O mypy e o pytest ficam com você. Um bump de mypy muda quais erros o seu código passa a reportar, e o pytest precisa casar com os seus plugins e a sua suíte — versão dessas duas é decisão do projeto. Adicione você mesmo, ou pegue o pacote pronto:

uv add --dev "tempest-cli[tools]"   # mypy + pytest

Por que o ruff é dependência e as outras duas não

Seis dos oito comandos são ruff — um tempest-cli sem ruff é um gate que não roda. E o custo é zero: o ruff é um binário estático, sem dependência Python nenhuma, então nenhum limite dele entra na resolução do seu projeto. Já mypy e pytest atravessam o seu código e a sua suíte; fixá-los aqui seria decidir por você.

A ordem de busca

O que o seu projeto fixa ganha do ruff que veio junto. A CLI executa o que encontrar primeiro, nesta ordem:

  1. o ambiente do projeto$VIRTUAL_ENV, depois o .venv mais próximo subindo a árvore;
  2. o ambiente da própria CLI — onde mora o ruff que veio junto;
  3. o PATH — pulando um shim de gerenciador de versão que não despacha para lugar nenhum (veja abaixo);
  4. uv run --with <ferramenta> <ferramenta>, quando o uv está disponível — o ambiente do projeto mais a ferramenta, sem exigir ativação nem uv sync prévio.

Se nada resolver, o comando sai com 127 e diz qual ferramenta faltou e como instalá-la, em vez de estourar um traceback.

Por que o PATH não vem primeiro

Em máquina com pyenv/asdf, o diretório shims está no PATH globalmente e tem um stub para toda ferramenta que qualquer versão instalada já forneceu.

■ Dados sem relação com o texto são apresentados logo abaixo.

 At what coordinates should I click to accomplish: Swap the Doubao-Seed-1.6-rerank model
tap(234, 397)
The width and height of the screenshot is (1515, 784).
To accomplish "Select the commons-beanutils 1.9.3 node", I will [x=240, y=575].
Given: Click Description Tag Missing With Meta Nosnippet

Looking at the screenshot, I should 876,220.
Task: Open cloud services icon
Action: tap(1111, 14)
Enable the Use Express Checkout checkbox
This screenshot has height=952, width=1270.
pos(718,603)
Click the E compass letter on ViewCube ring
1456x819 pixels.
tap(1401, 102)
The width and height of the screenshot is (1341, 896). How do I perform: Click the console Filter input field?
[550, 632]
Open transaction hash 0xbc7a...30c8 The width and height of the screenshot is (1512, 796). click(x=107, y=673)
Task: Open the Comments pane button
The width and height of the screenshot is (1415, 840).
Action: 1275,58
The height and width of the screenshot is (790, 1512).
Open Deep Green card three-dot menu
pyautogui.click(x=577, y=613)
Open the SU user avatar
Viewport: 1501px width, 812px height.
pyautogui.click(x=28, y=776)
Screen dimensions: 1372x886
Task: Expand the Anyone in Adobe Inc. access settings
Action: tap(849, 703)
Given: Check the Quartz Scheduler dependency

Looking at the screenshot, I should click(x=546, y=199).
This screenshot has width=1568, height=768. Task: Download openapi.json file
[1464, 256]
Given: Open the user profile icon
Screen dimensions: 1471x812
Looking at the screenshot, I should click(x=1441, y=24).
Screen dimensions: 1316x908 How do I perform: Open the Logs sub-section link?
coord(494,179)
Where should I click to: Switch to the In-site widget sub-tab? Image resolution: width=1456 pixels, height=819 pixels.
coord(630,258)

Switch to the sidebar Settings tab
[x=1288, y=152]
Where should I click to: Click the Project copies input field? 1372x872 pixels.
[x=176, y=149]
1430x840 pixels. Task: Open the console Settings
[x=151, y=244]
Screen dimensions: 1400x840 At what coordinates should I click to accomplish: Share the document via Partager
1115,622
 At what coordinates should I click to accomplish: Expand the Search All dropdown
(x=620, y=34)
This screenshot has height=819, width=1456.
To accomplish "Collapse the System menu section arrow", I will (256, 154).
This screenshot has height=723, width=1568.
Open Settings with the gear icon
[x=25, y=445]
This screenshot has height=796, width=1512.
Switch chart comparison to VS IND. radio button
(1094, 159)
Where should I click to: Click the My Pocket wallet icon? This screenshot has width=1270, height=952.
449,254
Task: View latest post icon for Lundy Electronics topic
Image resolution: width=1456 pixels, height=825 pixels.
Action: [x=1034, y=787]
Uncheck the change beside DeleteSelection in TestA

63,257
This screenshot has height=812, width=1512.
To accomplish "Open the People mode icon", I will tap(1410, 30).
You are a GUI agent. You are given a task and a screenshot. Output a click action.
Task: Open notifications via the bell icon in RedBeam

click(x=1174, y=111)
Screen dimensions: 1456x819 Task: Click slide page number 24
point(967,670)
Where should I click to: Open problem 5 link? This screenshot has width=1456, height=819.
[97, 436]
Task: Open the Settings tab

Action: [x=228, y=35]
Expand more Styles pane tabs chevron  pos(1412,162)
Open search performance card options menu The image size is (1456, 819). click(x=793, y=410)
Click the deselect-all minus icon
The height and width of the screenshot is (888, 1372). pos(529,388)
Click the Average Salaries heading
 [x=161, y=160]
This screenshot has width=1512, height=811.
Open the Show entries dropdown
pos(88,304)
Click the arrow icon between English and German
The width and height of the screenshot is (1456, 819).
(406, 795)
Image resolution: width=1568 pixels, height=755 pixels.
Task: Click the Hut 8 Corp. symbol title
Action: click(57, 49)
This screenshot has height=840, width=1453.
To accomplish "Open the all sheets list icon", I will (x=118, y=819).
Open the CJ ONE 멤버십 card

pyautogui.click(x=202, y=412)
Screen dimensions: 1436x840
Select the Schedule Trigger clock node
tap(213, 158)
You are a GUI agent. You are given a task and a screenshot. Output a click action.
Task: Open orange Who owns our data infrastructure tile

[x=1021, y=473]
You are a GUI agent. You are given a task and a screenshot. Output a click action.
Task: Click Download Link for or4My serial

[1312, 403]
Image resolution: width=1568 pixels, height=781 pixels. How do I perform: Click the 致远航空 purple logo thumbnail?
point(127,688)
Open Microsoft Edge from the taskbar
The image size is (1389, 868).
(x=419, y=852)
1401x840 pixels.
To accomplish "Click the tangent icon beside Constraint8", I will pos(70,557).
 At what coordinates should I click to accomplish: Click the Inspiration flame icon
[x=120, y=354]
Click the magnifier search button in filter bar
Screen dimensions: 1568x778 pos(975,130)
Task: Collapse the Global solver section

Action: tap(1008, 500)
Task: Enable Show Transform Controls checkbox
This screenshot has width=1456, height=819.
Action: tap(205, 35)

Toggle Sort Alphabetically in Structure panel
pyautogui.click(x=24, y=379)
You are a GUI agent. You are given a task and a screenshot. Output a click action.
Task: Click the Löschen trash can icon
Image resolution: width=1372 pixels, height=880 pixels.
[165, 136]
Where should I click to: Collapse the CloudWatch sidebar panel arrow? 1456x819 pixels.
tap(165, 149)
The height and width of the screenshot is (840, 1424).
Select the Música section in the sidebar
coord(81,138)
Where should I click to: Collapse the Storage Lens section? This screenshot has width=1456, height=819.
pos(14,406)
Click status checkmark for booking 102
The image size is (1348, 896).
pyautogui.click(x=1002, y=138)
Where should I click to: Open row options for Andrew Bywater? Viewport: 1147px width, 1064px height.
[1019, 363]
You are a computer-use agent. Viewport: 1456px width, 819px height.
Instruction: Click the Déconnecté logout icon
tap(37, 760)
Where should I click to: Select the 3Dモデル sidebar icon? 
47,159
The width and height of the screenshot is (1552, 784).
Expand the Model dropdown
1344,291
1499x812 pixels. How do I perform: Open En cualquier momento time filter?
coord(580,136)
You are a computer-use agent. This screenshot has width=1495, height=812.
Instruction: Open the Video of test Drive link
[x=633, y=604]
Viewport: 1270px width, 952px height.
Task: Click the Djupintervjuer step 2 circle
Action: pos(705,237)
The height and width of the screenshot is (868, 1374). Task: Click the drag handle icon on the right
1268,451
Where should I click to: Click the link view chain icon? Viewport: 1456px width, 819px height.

Procurar ruff ali acha ~/.pyenv/shims/ruff mesmo quando o projeto não tem ruff nenhum — e rodá-lo dá pyenv: ruff: command not found. Por isso os ambientes da execução ganham do PATH, e um shim só é aceito depois de provar que despacha (<ferramenta> --version saindo 0).

Verificando

tempest-cli --version
tc --version          # o mesmo programa
tempest-cli check --help

Em CI

Cada comando devolve o código de saída da ferramenta por baixo, então o job lê exatamente como leria o ruff direto:

- name: Quality gate
  run: uv run tempest-cli check

Recap

  • uv add --dev tempest-cli, Python 3.11+, com o ruff já junto.
  • mypy e pytest são seus — ou pegue "tempest-cli[tools]".
  • Dois executáveis: tempest-cli e o apelido tc.
  • O que o projeto fixa ganha do ruff embutido; depois vêm o PATH (sem shim morto) e o uv run --with.
  • Ferramenta ausente = saída 127 com mensagem, não traceback.